1:72 Scale   Length   Width
Supermarine Spitfire Mk V   5"   6.25"
Hawker Hurricane Mk I   5.25"   6.75"
Messerschmitt Bf 109G   5"   5.5"
Junkers Ju 87G Stuka   6.25"   7.5"

DA-DAWF09 De Agostini Spitfire Mk V Diecast Model, RAF No.234 (Madras Presidency) Sqn, Aksel

The Supermarine Spitfire is regarded by many as the most beautifully designed single-seat fighter to appear during WWII. The Spitfire went through numerous major and minor changes throughout its long production life. Early improvements resulted in the Mk.V series of Spitfires, which became the most widely produced versions of all Mk's. The main improvements were the furnishing of the three wing armament configurations, and the use of the more powerful Merlin-type 45 engine. The most numerous Mk.V was the "B" winged version, which had a mixed armament of two 7.7mm machine guns and one 20mm cannon in each wing.

DA-DAWF24 De Agostini Hurricane Mk I Diecast Model, RAF No.1 Sqn, Arthur Clowes, Battle of Britain

Arthur Clowes was born in Derbyshire and joined the RAF in 1929. By the time of the Battle of Britain, he was an experienced pilot who had downed at least eight German aircraft during action over France in 1940. He was awarded the Distinguished Flying Medal for his skill and bravery during this period.

Clowes served with No. 1 Squadron, based at RAF Tangmere, during the Battle of Britain. Like all the pilots in the squadron, Clowes flew several sorties each day during the summer. On 6 September, he led the squadron in a patrol when their commanding officer's engine would not start. They were attacked by a formation of German Messerschmitt Bf 109s, but Clowes took control and firmly led his squadron out of danger and safely back to base.
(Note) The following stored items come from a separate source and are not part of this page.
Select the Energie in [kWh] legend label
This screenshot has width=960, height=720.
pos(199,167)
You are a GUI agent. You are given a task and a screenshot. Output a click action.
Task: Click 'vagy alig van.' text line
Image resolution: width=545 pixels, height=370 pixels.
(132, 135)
The following day, Clowes was back in action as the Luftwaffe launched a huge bombing raid on London. At around 5pm, 1 Squadron met a large formation of German bombers and fighter aircraft. A confused aerial combat ensued, in which Clowes managed to successfully pursue and shoot down a Messerschmitt BF 110 over the Kent coast. He was scrambled into action five times in total on 7 September.

That day, Clowes was flying his personal Hawker Hurricane, number P3395, which he had first received in August 1940. He painted a wasp emblem on the nose of the aircraft and, each time he shot down an enemy aircraft, he added a black stripe to the wasp. His final number of destroyed aircraft was at least twelve.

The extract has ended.